Additionally, for some librarians, it’s not enough to receive lists of book recommendations from others. They may want to take a more active role in evaluating the books they choose for their library collection. Many of us want to truly understand why some books are better than others. We want to learn how to improve our ability to analyze the quality of diverse representations in books. If any of this sounds like you, or if you just want to learn more about diversity in children’s books, then read on for five resources that can help you create more accessible and equitable library collections.
For many librarians, diversity audits feel like yet another insurmountable administrative task that we all know we should do, but we can’t always find the time to do it right. Reminding us of the adage that “perfect is the enemy is good,” librarian Kelsey Bogan outlines some smaller steps that librarians can take to begin the process of diversifying their library collection. By auditing new purchases or focusing on book lists and displays, librarians can develop their auditing skills without overwhelming themselves with the enormous task of tackling a full collection all at once. (Those who do have the time and resources to do a full audit can refer to the full guide.) Bogan also shares tips for making the most of diversity tag analysis tools offered by companies like Mackin and Follett.
This guide is actually one of several updated versions of a brochure that was originally published in 1980! In addition to this list by Louise Derman-Sparks, there is also a version from the University of Arizona’s World of Words and another from Teaching for Change. Obviously, the original pamphlet from the Council on Interracial Books for Children in New York must have had some pretty good ideas. From reviewing illustrations to considering the background of the author and/or illustrator, these guides provide helpful suggestions and examples for librarians who may be new to this kind of book analysis.
Just as #OwnVoices was breaking into the mainstream (and was being discovered for the first time by many librarians), organizations like We Need Diverse Books (WNDB) decided to step away from using the term. Long story short, publishers and readers were misusing the idea of #OwnVoices to try and force writers to disclose aspects of their identities before they felt ready to do so– the most famous example being the forced outing of “Simon Vs.” author Becky Albertalli. There are several librarians who are trying to follow the example set by WNDB, and they are finding other ways to talk about diverse books. Gianna Macchia’s piece for WNDB interviews four librarians on how they’ve shifted their practice away from the concept of #OwnVoices and toward more specificity.
Following WNDB’s suggestion of choosing specificity over the vagueness of #OwnVoices, librarians should seek out a variety of potential sources for book reviews. A librarian who is evaluating a book featuring Latinx characters will want to see what sites like Latinxs in Kid Lit and Vamos a Leer have to say about the book. Individual opinions of a book will, of course, vary from reviewer to reviewer. But by looking for information from culturally-specific websites like these, librarians may be able to spot harmful stereotypes and inaccurate representations that mainstream review sites might have missed. The sites and blogs listed on this WNDB webpage can be great resources for learning how to see a book from someone else’s perspective.

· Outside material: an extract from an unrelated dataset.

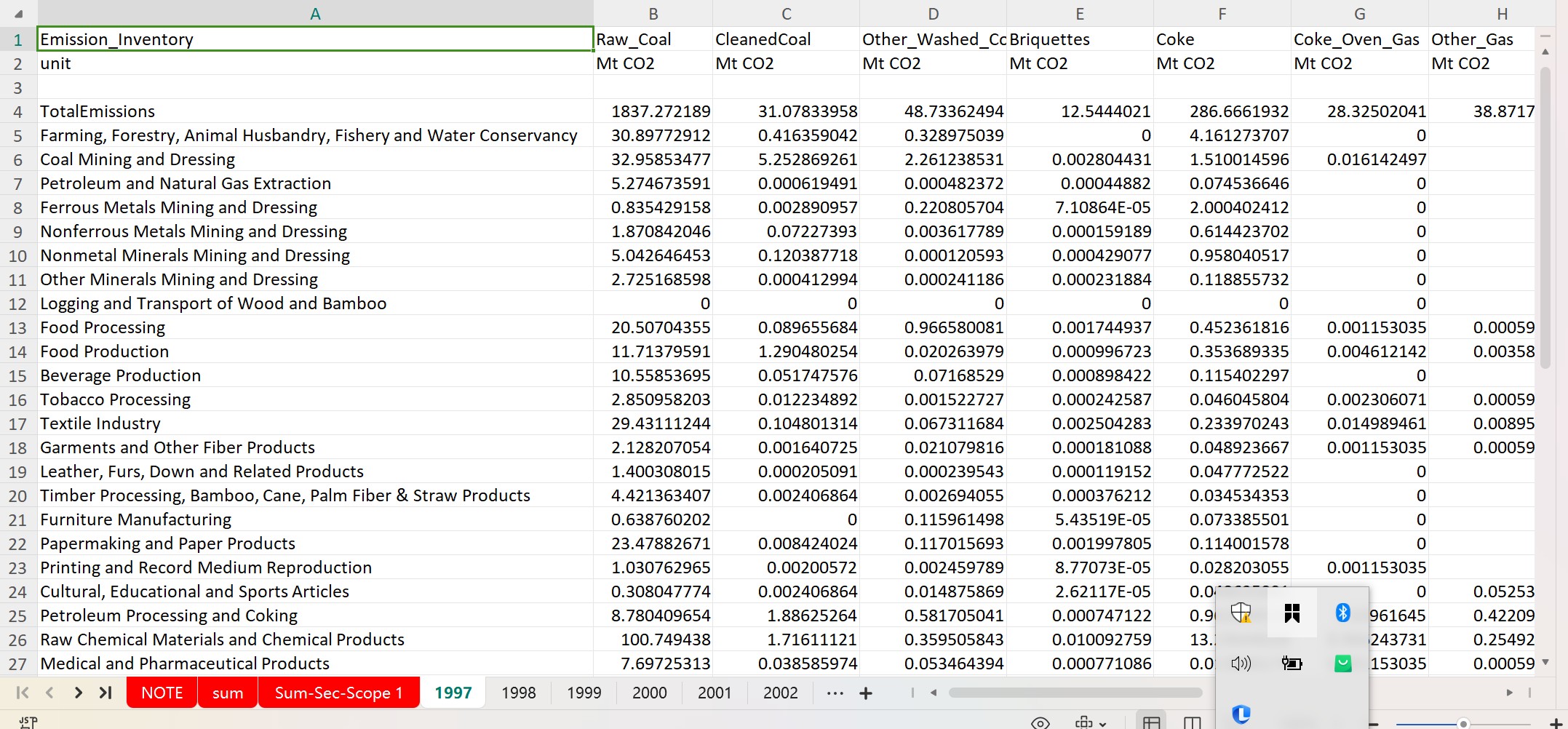Open Windows Security tray icon
The height and width of the screenshot is (729, 1568).
coord(1241,613)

Finally, librarians can learn how to go beyond diverse books and start their journey toward learning to recognize the patterns of representation that appear in children’s books. Librarians Julia E. Torres and Jillian Heise offer links to several good resources in this blog post, including a recording of a webinar that they did for Follett on the topic of “Using Inclusive Books to Build Community.” Ultimately, Torres and Heise encourage librarians to make a lifelong commitment to “asking questions, building connections, and being intentional in our text selections,” all of which will definitely help us make our library collections more accessible and equitable.
The idea of analyzing and diversifying a library collection can certainly be daunting, but you don’t have to do it alone! By reaching out to other librarians, working alongside students and community members, and being open to learning new ways of seeing the world, librarians can take some important first steps toward building an even greater library collection– one that authentically and respectfully serves and represents everyone.